Price also said that the banning of the documentary by Indian authorities is a matter of press freedom and that it is a matter of utmost importance to highlight democratic principles across the globe.
"We support the importance of a free press around the world. We continue to highlight the importance of democratic principles, such as freedom of expression, freedom of religion or belief, as human rights that contribute to the strengthening of our democracies. This is a point we make in our relationships around the world. It's certainly a point we've made in India as well," Price said, as quoted by ANI.
"I'm not familiar with the documentary you're referring to. I am very familiar with the shared values that enact the United States and India as two thriving, vibrant democracies. When we have concerns about actions that are taken in India, we've voiced those we've had an occasion to do that," he added.

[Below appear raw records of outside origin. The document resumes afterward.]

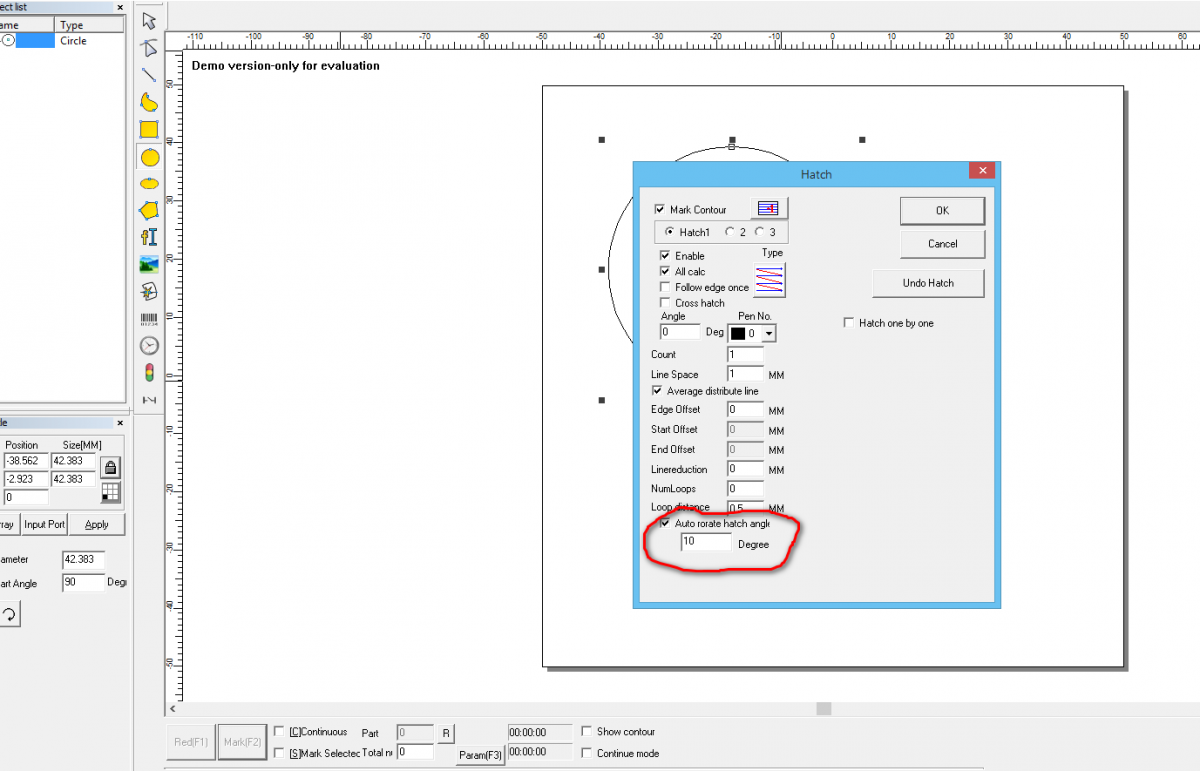Click the black Pen No. color swatch
The width and height of the screenshot is (1200, 771).
coord(738,334)
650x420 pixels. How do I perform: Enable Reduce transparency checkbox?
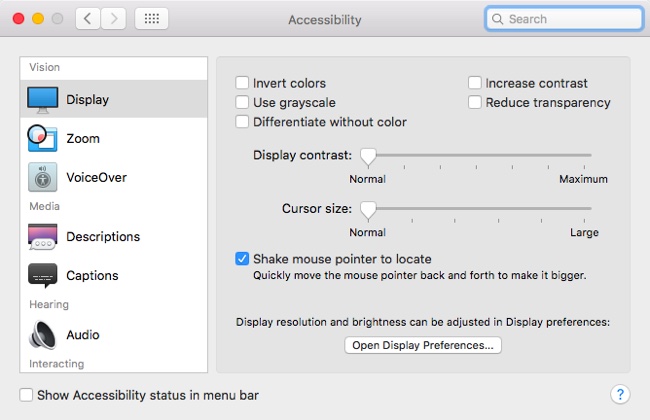coord(475,102)
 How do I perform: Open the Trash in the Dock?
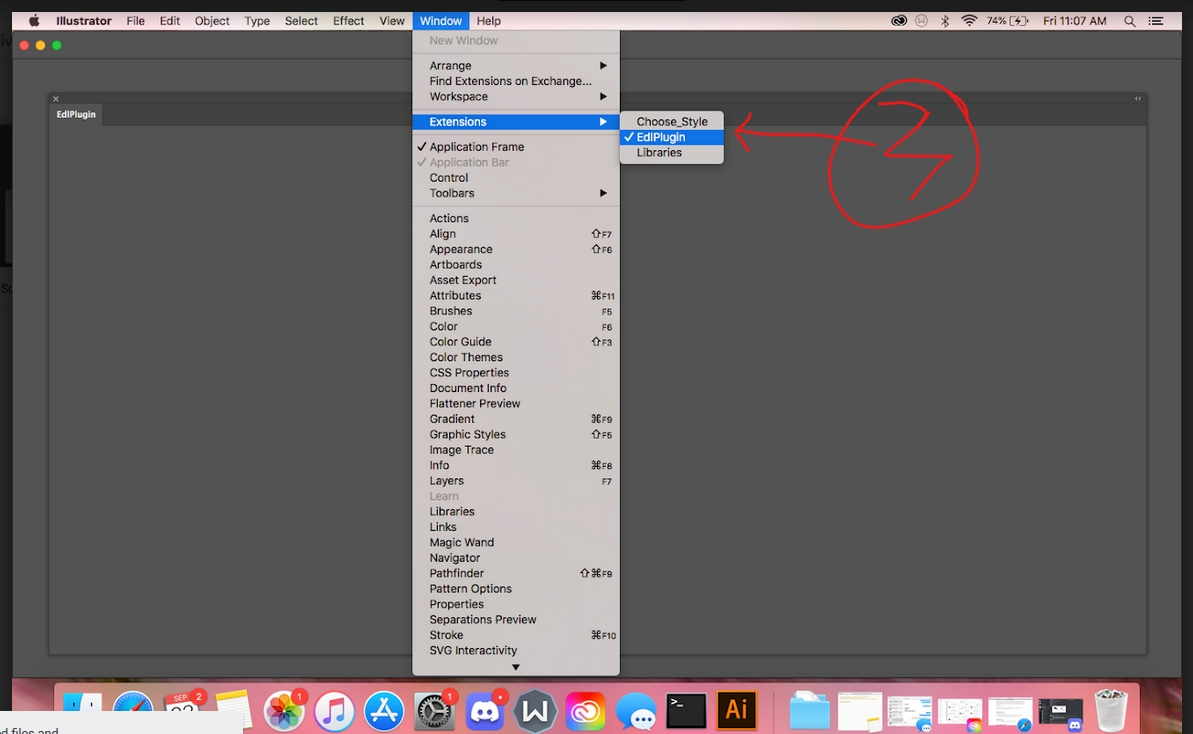1114,710
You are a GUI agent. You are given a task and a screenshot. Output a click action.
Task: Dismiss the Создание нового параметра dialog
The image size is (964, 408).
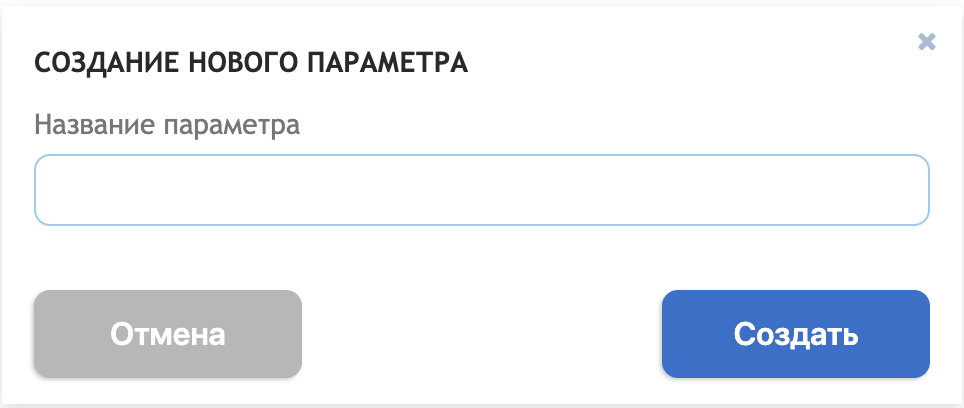pyautogui.click(x=926, y=42)
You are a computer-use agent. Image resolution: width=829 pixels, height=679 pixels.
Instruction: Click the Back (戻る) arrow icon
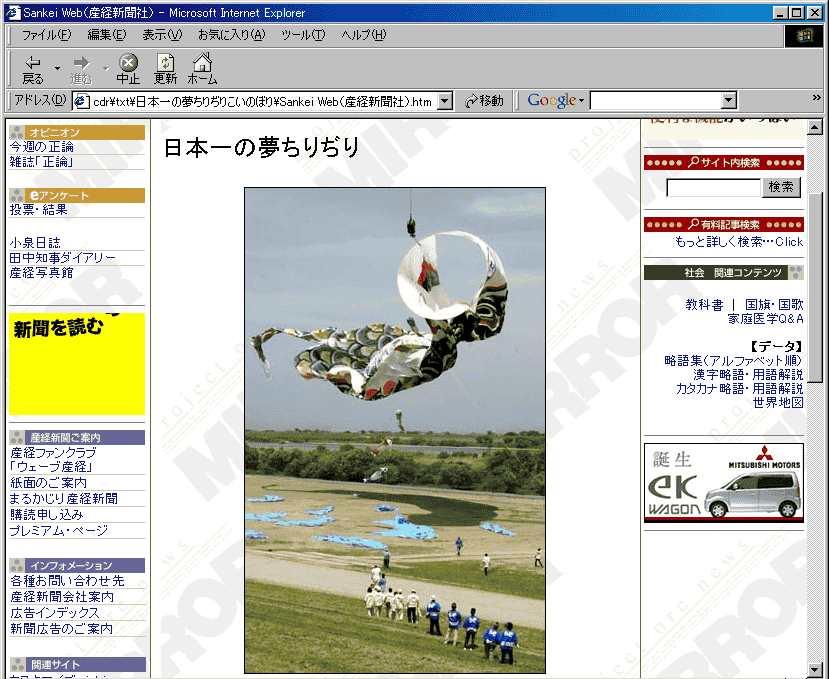click(x=33, y=63)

There are several elements that bolster the strategic relationship between India and the US, Price had said on Monday, recounting political, economic, and "exceptionally deep" people-to-people ties between the two countries as those elements.
In the previous week Rishi Sunak, Prime Minister of the United Kingdom, had distanced himself from the documentary made by his nation’s public broadcaster saying he does not “agree with the characterisation” of the Indian Prime Minister. He had taken PM Modi’s side in response to this issue being raised by another UK Member of Parliament, Imran Hussain, who is of Pakistani origin.
The British Broadcasting Corporation (BBC) has produced a documentary series with two episodes on Indian Prime Minister Narendra Modi and his social changes in India, following his ascent to power. The first episode of the documentary was banned by the Union Ministry of Information and Broadcasting, which derided it as “propaganda”.
It is being claimed that the documentary, the first episode of which has been removed from YouTube, is critical of the Prime Minister’s role during the 2002 communal riots in Gujarat. "We think this is a propaganda piece. This has no objectivity. This is biased. Do note that this hasn't been screened in India. We don't want to answer more on this so that this doesn't get much dignity," Arindam Bagchi, Ministry of External Affairs spokesperson, had said.